Cat Stevens compuso una melodía que lo confirma: “No es tiempo para hacer un cambio, /Simplemente relájate, tómalo con calma. /Todavía eres muy joven, eso juega en tu contra, /Hay tanto que tienes que saber. /Encuentra una muchacha, establécete, /Si quieres puedes casarte. /Mírame, yo soy viejo, pero estoy contento. /Yo fui como tú, y sé que no es fácil, /Con tranquilidad puedes encontrar lo que buscas.

Pero toma tu tiempo, piensa mucho, /piensa en todo lo que tienes. /Por ti estas cosas estarán aquí mañana, Pero puede que tus sueños ya no”. Father and son. 1970. Álbum: Tea for the Tillerman.

La historia del héroe se va fraguando desde niño porque refiere la asombrosa manera en que Papá nos va enseñando los panoramas, los lugares, los gozos; después porque nos damos cuenta que él trabaja para nosotros, para sacar adelante a una familia no en la reproducción del esquema, sino en la formación de uno nuevo que evolucione a través de nuestra educación y esfuerzo, para trascenderlos. Papá no quiere que seamos como el, sino que en base a ese ejemplo lleguemos a mas, en esa tesitura es como una catapulta de la vida.

 El Papa Francisco es más preciso: “Un padre sabe cuánto cuesta transmitir este legado: cuanta proximidad, cuanta dulzura y cuanta firmeza. Pero, ¡qué consuelo y que recompensa recibe, cuando los hijos rinden honor a esta herencia! Es una alegría que compensa todas las fatigas, supera cualquier malentendido y cura todas las heridas. Para ser un buen padre, lo primero es estar presente en la familia.

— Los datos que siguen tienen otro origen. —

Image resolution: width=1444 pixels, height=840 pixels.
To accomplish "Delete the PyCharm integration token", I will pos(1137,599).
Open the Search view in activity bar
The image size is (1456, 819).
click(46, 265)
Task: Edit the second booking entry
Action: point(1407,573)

Un buen padre debe estar cerca de la esposa, para compartir todo, alegrías y tristezas, esperanzas y esfuerzos. Un buen padre debe estar cerca de los hijos mientras crecen: cuando juegan y cuando se esfuerzan, cuando están alegres y cuando están angustiados, cuando se expresan y cuando callan, cuando se atreven, y cuando tienen miedo, cuando dan un paso en falso y cuando encuentran su camino.

Un padre presente siempre. Pero decir presente no es lo mismo que decir controlador. Porque los padres controladores anulan a sus hijos, no les dejan crecer.” Catequesis. Febrero 2015.

Una felicitación a todos lo que son padres y más aun a quienes tienen la dicha de tenerlo en vida, la sentencia es gentil: ¡honrarlos! Su ejemplo permea en estos tiempos del arrase y la desesperanza, es la luz que requerimos para continuar el camino a la felicidad y la realización. Héroes, benditos sean.